**** Excerpted text ****

Time for my second post about the Epson R-D1, which I was lucky enough to play with when my colleague Lars bought one recently.

Along the top surface of the camera is what looks like a film-advance lever: the winder you crank to move to the next shot on a film camera. Obviously, there’s no film to advance on the digital camera. But the lever still serves its other traditional purpose: it re-cocks the shutter for another shot.

I’ve marked it in the photograph below.

Initially, I thought this was another of the R-D1’s ersatz “retro” features. After all: there’s no real need for such functionality. Even the Leica M8 abandons the film-advance lever. But once I used the camera, the lever made sense to me.

Firstly: it’s somewhere to rest your thumb. That may sound like a silly thing to say, but if you’ve ever used a rangefinder, or an old SLR with a slim body and no moulded grip, the lever becomes a useful way to counterbalance the body in your hand. It’s nice to have that familiar anchor-point to rest on.

But far more importantly than that: it makes the act of taking a photograph more considered. It brings to mind one of my favourite quotations about photography, from Ansel Adams:

“…the machine-gun approach to photography is flawed… a photograph is not an accident; it is a concept.”

I love that. Photographs are not something that is taken; they’re something that is made. An image is considered, composed, and then captured. And the life of that image ends there. To take another, you must re-cock the shutter, and start again.

****

* **Directions**:
**1)** From the post about the Epson R-D1, list the three stages an image goes through before its life ends.
**2)** According to the post about the Epson R-D1, which camera abandons the film-advance lever?
**3)** Reproduce word for word the part of the post about the Epson R-D1 that begins at "Along the top" and ends after "the photograph below.".

**** Given data ****

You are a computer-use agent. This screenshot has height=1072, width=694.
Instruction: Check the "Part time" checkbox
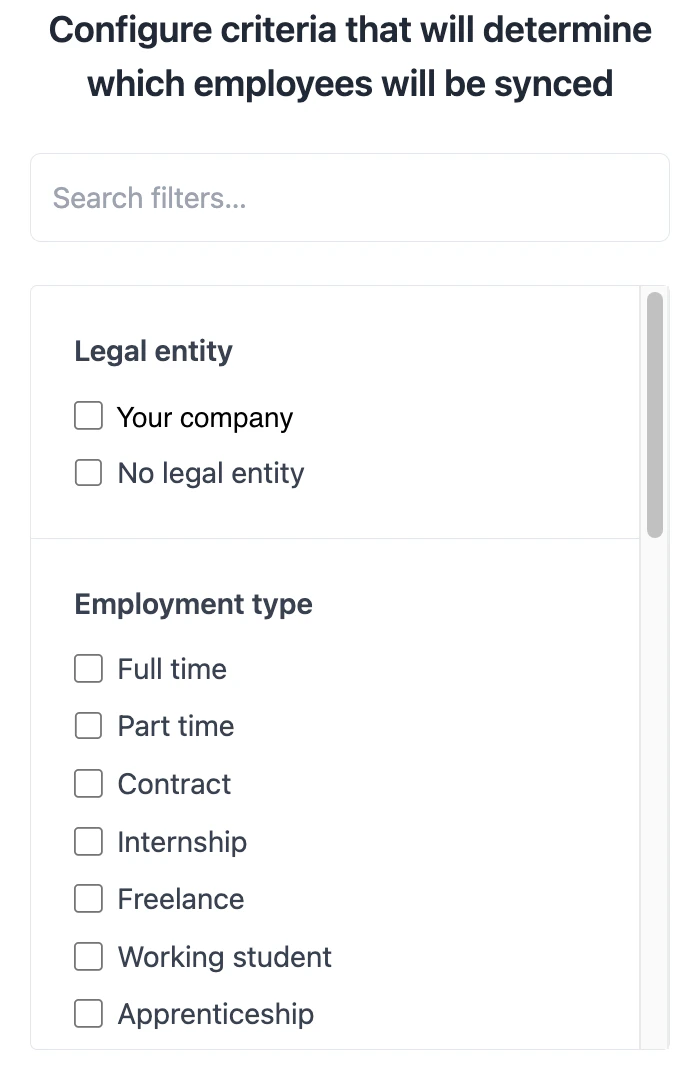88,726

****

* **Solutions to the exercise**:
**1)** Considered, composed, captured

**2)** The Leica M8.

**3)**
Along the top surface of the camera is what looks like a film-advance lever: the winder you crank to move to the next shot on a film camera. Obviously, there’s no film to advance on the digital camera. But the lever still serves its other traditional purpose: it re-cocks the shutter for another shot.

I’ve marked it in the photograph below.